Histochemical GUS staining was carried out according to Jefferson et al.48. Briefly, plant material was fixed immediately after sampling in ice-cold 90% acetone for 1 h, rinsed several times in 100 mM phosphate buffer (pH 7.2), and then stained in a freshly-prepared reaction solution (0.2% Triton X-100, 2 mM potassium ferrocyanide, 2 mM potassium ferricyanide, and 2 mM X-Gluc [5-bromo-4-chloro-3-indolyl β-d-glucuronide, sodium salt dissolved in DMSO] in 100 mM phosphate buffer, pH 7.2). Plants were stained overnight, and chlorophyll was eliminated from green tissues by washing them with 96% ethanol.
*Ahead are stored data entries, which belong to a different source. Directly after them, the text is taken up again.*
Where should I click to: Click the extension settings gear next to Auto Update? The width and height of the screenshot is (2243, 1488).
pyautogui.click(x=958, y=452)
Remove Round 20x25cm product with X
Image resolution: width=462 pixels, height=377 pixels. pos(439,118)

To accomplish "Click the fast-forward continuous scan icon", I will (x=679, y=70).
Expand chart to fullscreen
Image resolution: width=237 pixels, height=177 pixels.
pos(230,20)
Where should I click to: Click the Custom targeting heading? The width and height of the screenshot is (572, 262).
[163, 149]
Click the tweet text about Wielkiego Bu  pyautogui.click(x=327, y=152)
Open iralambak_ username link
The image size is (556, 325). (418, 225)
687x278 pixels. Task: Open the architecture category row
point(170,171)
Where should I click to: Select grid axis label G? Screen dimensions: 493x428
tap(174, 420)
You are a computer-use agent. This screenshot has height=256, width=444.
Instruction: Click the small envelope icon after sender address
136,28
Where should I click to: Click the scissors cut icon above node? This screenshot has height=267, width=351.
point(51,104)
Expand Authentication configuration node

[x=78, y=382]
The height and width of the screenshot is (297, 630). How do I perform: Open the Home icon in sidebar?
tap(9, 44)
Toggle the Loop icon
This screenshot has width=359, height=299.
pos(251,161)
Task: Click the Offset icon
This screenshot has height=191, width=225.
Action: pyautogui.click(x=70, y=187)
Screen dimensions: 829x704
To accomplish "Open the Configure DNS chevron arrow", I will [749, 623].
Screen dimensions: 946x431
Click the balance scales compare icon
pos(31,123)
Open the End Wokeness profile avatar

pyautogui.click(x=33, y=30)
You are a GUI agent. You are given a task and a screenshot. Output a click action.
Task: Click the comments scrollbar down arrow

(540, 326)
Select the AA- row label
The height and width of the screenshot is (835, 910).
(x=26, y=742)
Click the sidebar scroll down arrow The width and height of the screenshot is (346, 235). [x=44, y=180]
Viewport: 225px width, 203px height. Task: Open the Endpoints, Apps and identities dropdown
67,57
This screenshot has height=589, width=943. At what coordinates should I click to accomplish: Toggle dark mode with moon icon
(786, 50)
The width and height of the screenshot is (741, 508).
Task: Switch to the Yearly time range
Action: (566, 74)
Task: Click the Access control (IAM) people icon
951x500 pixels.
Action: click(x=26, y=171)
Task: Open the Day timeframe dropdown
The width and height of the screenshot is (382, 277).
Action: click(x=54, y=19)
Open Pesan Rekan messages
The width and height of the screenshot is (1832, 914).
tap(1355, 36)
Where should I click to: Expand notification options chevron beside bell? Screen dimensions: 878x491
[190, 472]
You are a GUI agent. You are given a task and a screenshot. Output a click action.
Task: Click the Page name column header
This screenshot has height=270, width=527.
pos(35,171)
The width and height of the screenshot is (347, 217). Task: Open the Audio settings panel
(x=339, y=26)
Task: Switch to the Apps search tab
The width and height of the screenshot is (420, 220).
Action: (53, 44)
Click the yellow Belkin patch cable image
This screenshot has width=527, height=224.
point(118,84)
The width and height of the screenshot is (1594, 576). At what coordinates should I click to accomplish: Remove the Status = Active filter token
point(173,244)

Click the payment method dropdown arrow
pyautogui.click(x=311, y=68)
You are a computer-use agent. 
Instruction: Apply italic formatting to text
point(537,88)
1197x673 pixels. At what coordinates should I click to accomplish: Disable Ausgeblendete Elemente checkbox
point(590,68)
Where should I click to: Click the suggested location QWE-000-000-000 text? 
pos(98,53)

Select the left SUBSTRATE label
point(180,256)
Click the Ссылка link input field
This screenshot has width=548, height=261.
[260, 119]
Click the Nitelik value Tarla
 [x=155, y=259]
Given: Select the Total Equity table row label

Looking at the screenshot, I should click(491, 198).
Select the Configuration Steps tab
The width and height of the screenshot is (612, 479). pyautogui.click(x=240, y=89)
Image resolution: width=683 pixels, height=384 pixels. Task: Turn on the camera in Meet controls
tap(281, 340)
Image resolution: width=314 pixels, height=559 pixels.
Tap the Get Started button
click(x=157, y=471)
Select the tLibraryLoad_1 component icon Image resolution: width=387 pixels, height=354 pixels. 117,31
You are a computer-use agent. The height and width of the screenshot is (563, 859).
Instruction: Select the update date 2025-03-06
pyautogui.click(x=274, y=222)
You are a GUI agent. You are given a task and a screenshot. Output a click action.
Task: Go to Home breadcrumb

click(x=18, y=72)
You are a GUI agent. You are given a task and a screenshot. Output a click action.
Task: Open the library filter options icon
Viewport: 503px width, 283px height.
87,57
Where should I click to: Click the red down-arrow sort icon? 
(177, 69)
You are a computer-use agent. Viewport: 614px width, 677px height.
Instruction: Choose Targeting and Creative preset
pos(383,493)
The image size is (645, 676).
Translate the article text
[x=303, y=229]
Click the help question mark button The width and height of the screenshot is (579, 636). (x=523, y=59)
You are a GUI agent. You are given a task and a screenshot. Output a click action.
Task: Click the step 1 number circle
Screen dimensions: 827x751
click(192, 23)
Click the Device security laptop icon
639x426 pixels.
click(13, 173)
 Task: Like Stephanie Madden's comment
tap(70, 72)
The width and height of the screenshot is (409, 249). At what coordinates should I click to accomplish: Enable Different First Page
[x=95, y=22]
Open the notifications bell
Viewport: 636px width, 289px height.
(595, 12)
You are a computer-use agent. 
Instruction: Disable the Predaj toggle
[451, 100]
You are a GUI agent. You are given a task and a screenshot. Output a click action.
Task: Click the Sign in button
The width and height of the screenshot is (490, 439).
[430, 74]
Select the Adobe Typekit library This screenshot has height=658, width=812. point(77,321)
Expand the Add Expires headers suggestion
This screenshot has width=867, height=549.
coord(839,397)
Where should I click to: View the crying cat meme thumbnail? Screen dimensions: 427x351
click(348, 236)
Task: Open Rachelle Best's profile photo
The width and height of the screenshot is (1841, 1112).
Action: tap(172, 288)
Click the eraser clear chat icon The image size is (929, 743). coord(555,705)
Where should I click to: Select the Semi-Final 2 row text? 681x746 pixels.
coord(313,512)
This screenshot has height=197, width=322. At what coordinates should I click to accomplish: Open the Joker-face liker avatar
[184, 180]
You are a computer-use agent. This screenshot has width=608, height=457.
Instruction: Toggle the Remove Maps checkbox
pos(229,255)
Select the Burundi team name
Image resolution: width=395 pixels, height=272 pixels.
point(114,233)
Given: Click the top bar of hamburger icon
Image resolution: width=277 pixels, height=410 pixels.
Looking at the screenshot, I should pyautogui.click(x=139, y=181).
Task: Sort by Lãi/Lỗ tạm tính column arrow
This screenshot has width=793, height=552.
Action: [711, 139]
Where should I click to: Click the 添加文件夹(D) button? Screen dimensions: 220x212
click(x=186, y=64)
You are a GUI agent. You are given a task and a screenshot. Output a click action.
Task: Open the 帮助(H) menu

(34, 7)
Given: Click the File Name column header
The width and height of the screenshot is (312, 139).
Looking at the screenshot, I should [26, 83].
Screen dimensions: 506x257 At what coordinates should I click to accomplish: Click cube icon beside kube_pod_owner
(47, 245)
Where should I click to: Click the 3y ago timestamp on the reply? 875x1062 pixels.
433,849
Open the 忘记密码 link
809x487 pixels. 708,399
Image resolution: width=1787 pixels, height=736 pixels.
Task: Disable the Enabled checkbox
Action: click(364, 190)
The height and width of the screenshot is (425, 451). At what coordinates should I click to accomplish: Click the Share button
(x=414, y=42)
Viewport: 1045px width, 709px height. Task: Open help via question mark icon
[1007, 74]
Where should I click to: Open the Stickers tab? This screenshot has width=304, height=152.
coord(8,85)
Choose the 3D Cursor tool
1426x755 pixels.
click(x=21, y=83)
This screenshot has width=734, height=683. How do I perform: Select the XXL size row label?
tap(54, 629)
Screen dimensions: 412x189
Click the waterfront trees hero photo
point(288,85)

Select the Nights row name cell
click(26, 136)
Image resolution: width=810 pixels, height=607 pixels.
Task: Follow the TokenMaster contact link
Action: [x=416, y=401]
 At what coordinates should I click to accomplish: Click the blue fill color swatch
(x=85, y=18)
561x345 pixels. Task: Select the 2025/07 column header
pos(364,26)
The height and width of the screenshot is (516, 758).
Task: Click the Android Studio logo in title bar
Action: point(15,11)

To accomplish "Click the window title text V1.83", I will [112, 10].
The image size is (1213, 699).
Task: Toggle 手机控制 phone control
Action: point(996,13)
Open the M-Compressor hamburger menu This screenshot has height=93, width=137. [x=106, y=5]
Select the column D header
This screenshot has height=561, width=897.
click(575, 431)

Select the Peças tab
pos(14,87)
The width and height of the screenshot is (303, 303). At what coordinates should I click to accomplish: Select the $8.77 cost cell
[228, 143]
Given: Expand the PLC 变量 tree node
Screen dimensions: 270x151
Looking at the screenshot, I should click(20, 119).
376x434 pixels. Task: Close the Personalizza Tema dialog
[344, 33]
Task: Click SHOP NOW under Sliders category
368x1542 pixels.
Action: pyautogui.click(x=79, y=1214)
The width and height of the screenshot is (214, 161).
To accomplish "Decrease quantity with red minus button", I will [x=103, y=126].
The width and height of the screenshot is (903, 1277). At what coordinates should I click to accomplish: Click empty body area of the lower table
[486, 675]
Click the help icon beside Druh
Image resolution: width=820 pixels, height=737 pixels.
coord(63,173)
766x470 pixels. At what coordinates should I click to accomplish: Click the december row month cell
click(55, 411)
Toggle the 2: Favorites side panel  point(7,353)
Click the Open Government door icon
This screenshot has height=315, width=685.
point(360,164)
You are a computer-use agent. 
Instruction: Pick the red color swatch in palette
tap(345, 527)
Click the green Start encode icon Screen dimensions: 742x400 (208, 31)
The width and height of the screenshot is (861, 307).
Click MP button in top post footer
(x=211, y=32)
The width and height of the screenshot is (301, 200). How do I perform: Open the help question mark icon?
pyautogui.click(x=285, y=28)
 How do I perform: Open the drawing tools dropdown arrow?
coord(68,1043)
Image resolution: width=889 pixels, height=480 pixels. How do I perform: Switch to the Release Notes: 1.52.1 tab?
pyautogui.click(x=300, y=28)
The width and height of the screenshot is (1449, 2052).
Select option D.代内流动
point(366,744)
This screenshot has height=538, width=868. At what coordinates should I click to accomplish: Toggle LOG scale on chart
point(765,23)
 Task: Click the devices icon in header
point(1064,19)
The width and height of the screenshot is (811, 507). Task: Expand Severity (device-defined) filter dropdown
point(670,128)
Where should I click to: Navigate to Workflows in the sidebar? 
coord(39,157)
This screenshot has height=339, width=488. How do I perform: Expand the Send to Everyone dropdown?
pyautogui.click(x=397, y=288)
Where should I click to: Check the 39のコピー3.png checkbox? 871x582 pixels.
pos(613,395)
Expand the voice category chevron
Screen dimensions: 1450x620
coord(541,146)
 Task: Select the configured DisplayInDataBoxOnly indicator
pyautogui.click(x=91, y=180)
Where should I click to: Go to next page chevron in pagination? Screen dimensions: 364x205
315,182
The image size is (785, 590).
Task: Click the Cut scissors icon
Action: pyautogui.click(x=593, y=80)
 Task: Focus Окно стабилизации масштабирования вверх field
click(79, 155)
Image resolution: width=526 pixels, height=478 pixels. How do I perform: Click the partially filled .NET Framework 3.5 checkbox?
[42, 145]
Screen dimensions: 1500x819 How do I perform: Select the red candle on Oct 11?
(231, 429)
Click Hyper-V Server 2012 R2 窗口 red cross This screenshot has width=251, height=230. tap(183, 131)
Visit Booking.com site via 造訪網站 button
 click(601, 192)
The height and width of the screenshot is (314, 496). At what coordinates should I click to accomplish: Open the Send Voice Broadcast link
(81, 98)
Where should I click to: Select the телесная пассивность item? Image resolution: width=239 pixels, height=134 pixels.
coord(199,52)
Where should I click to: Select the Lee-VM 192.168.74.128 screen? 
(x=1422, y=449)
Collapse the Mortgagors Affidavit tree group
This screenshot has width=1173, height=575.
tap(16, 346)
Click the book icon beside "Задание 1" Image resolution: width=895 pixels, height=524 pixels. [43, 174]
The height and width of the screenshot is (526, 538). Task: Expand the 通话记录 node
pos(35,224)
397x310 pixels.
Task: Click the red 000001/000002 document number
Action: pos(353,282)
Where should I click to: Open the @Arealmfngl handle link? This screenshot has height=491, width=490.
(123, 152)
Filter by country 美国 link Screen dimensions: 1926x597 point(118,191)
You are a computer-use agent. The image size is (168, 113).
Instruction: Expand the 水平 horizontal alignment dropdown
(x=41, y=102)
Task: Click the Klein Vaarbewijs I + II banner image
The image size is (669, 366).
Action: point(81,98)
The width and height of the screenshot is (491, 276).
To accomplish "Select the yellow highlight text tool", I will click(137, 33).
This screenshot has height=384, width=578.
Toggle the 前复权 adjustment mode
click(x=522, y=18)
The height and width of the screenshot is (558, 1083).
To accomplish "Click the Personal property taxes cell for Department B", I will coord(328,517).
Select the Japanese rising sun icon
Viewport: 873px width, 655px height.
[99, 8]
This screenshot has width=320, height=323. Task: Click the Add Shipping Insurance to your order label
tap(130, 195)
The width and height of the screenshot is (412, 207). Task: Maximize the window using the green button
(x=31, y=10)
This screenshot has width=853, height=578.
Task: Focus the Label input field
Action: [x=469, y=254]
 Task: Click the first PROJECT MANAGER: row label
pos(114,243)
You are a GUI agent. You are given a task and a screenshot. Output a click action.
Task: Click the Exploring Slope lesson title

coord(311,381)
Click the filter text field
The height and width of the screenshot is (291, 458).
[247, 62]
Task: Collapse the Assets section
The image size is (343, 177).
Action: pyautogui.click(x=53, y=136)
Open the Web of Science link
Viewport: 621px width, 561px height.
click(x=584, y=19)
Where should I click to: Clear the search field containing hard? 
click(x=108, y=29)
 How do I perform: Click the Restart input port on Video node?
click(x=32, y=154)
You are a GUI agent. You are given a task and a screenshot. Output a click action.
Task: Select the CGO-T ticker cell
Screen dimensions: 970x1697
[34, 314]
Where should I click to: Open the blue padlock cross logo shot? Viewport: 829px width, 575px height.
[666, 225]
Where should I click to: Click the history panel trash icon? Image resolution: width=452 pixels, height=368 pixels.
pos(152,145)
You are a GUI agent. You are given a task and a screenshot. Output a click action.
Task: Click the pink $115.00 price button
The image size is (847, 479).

Extraction of Proteins, SDS-PAGE, immunoblots

Plant material was extracted by grinding precooled samples in liquid nitrogen with a pestle to a fine powder44. The extraction buffer (50 mM Tris–HCl, pH 7, and 1% SDS with Sigma P9599 protease inhibitor cocktail) was added, vortexed vigorously, and then centrifuged for 30 min at 14,000 rpm to obtain a supernatant. Protein content in the supernatant was quantified with Bio-Rad DC reagent (Lowry method). Samples were dissolved in Laemmli buffer, treated at 95 °C for 10 min, and loaded (40 mg) onto Invitrogen NuPAGE gels (10%Bis–Tris Midi Gels). After electrophoresis, proteins were transferred to a PVDF membrane using the Bio-Rad Trans-Blot turbo transfer pack. An anti-ADH antibody (Agrisera AS10685, Agrisera, Vännäs, Sweden), an anti-PDC antibody (Agrisera AS10691; Agrisera, Vännäs, Sweden), and secondary goat anti-rabbit IgG HRP conjugated antibody (Agrisera AS09 602; Agrisera, Vännäs, Sweden) were used. Detection was performed using the LiteAblot TurboChemiluminescence substrate (Euroclone). Amido black staining was performed to check equal loading. The blot was stained for 10 min [0.1% amido black (Sigma Aldrich, Milan, Italy), 45% methanol, 10%acetic acid] and then washed in a destaining solution (90%methanol/2% acetic acid/8% water) for 2 min.

Enzyme assays

Samples were rapidly frozen in liquid nitrogen, ground to a powder, and centrifuged. The supernatant was assayed for ADH activity in a 1 ml assay mixture (100 mM Tris–HCl pH 9, 5 mM DTT, 5 mM MgCl2, 0.5 mM NAD, 200 mM EtOH) monitoring the absorbance spectrophotometrically at 340 nm for 20 min. One unit is the amount of enzyme leading to a change in A340 of 0.1 in 1 min.

Statistical analyses

Values that significantly differ from each other are indicated by different letters in figures (according to two-way ANOVA test, Benjamini and Hochberg False Discovery Rate post hoc test, p < 0.05) unless stated otherwise in the figures. Pairwise comparison was performed by a T-test.